Tenho
escrito, porque defendo, reiteradas vezes a importância do fortalecimento de
uma valorizada imprensa regional. A preocupação com os valores do contexto de
sua região, a importância de uma cobertura regional e a mediação social da
prática jornalística são fatores que contribuem para essa prática bem-sucedida.

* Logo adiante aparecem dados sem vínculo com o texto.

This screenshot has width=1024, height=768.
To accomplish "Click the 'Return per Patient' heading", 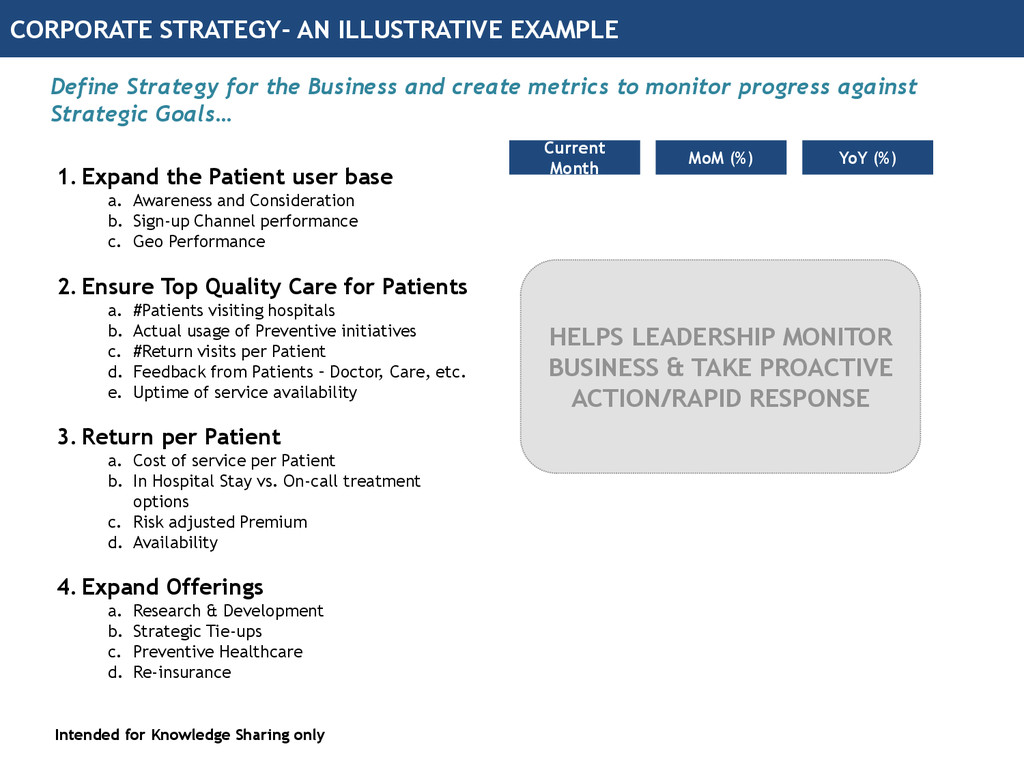I will click(x=169, y=436).

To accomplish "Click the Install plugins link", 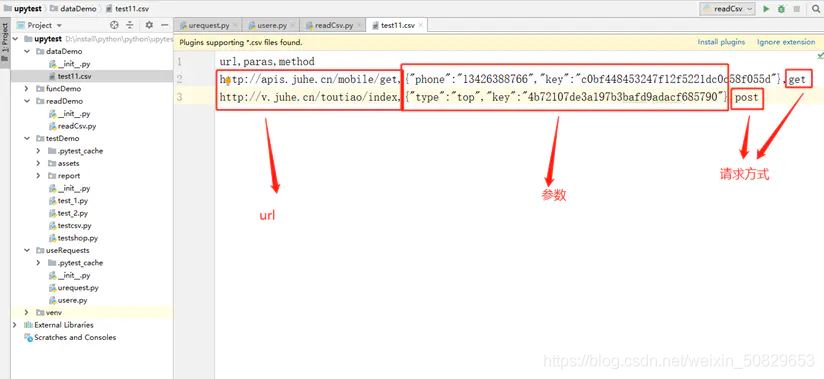I will (x=721, y=42).
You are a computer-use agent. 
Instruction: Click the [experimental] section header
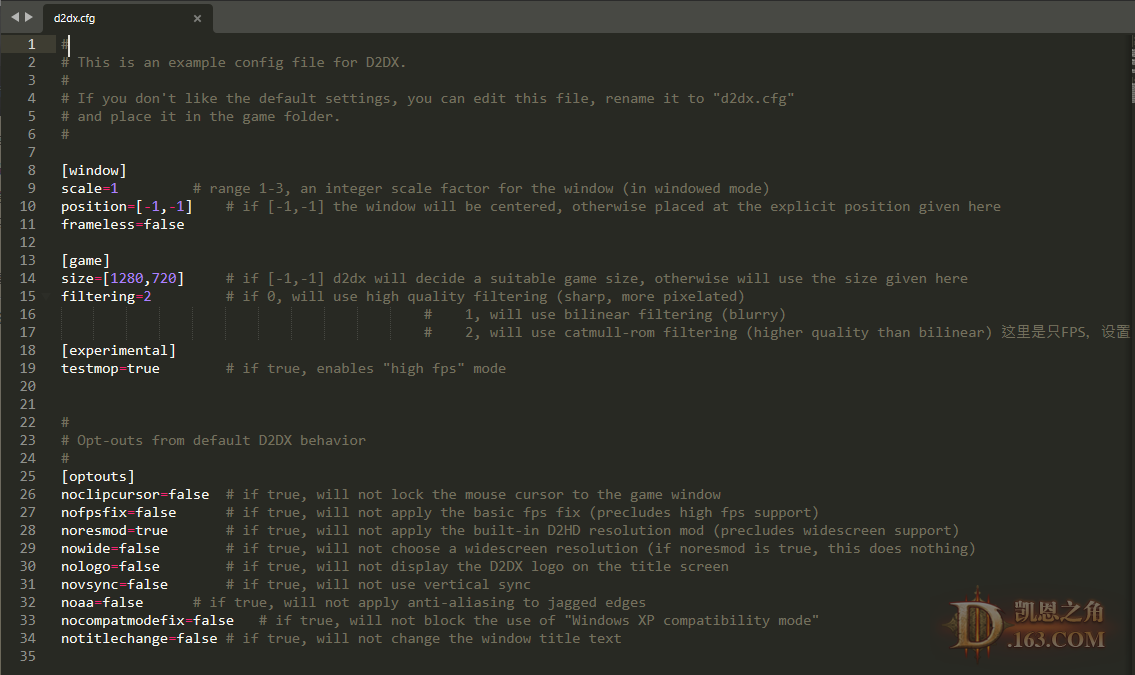(x=119, y=350)
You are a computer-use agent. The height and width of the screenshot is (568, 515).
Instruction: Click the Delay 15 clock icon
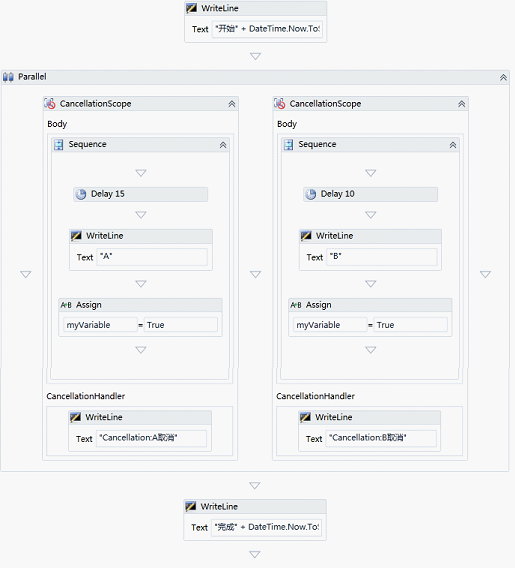click(x=81, y=194)
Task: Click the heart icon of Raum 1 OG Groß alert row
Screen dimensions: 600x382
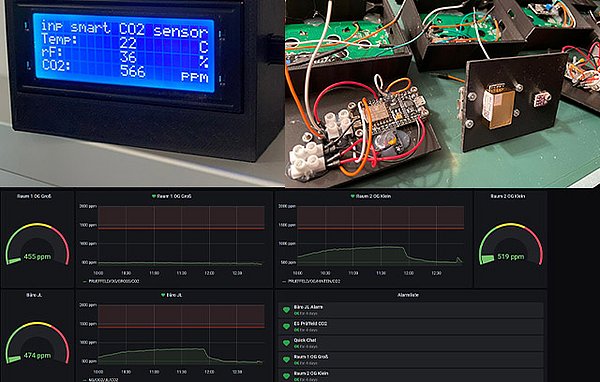Action: [286, 359]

Há alguns dias, o presidente Jair Bolsonaro afirmou que "a imprensa
regional é importante para o futuro da nação".
A
afirmação foi dada durante encontro com lideranças da mídia da região do Sul do
País. Chamou a atenção, sobretudo, o discurso do presidente da Associação
Catarinense de Emissoras de Rádio e Televisão (Acaert), Marcello Corrêa
Petrelli. Eivado por um deslumbramento gratuito, em um dos trechos, disse:
"A mídia regional se diferencia por ter esse espírito público, senhor
presidente. Somos a ponte para construir um verdadeiro diálogo com a sociedade,
pautado na informação e no compromisso com os fatos, com a verdade. Por isso,
senhor presidente, estamos colocando à disposição do seu governo a nossa
credibilidade, o nosso relacionamento e a nossa presença regional para que a
sua mensagem de mudança e de transformação chegue a todos os brasileiros,
ouvintes, telespectadores, leitores e internautas".
O
presidente da Acaert defendeu que a mídia regional - de modo separatista,
deixando bem claro que se trata do Sul, explicitando que aparentemente estaria
apartado do País - pode ajudar o Governo em pautas importantes. Com esse tipo
de discurso, a Associação se esquece da independência editorial à qual os
veículos jornalísticos deveriam se ater e da atenção com as cobranças que
deveriam fazer a quem estiver nas gestões públicas.
Jornalismo
não é subserviência. E jornalista precisa entender que submissão aos governos
não é papel da imprensa. O regime democrático nunca é bastante. À medida que
misturamos nossas paixões e interesses - inclusive escusos - com as
instituições que representamos e que deveriam mediar conflitos sociais,
falhamos na função de vigilância dos governos e mais - subordinamo-nos a eles.
Na
noite de lançamento do Anuário do Ceará, publicação do O POVO, no último dia 12
de agosto, a presidente do Grupo O POVO, Luciana Dummar, proferiu:
"Nenhum
governo deve ser tratado com condescendência pela imprensa, nunca, jamais, sob
pena de esta mesma imprensa perder sua legitimidade. Uma perda a pôr em risco a
democracia que confere legalidade aos eleitos. As melhores gestões são aquelas
cuja maturidade de seus governantes permite lidar com os incômodos do bom
Jornalismo".
Ora,
é claro que cada setor da cadeia produtiva que move o País vê os governos sob
seus interesses e trabalha para que eles não sejam contrariados ou afetados de
modo negativo. E quem não os tem? O que não se deve é colocar as suas
instituições e - pior - a instituição Jornalismo e a mídia que dele faz parte a
serviço de qualquer governo ou qualquer governante.
Não
se trata especificamente do atual presidente, do anterior, da anterior a ele,
do ex-presidente preso ou de quem quer que seja ou esteja na gestão. O País não
é um presidente. Os jornalistas que reverenciam esse tipo de atitude e a adotam
estão correndo um risco grave de pôr toda a credibilidade e a qualidade do bom
Jornalismo em constantes questionamentos.
Isso
não significa, no entanto, que as boas iniciativas dos governos não devam ser
apoiadas ou publicadas. Também não quer dizer que a mídia deva amparar os boatos
lançados contra toda e qualquer gestão sem questionar a veracidade dos fatos
com precisão. Ao contrário, as ações a favor do bem comum e em prol da maioria,
de interesse público, precisam da contribuição da imprensa para chegar de modo
eficiente e rápido à população. É serviço. Faz-se jornalismo desse modo.
Entretanto,
ao promover um discurso claramente produzido alinhado aos valores, desejos e
anseios dos governos, e distanciado das reais necessidades da população, a
imprensa se afasta da sua real função social e do público a que serve. Há
muitos defeitos para um jornalismo lisonjeador e acrítico. Mas um jornalismo
deslumbrado com o poder é mais do que falho - é perigoso.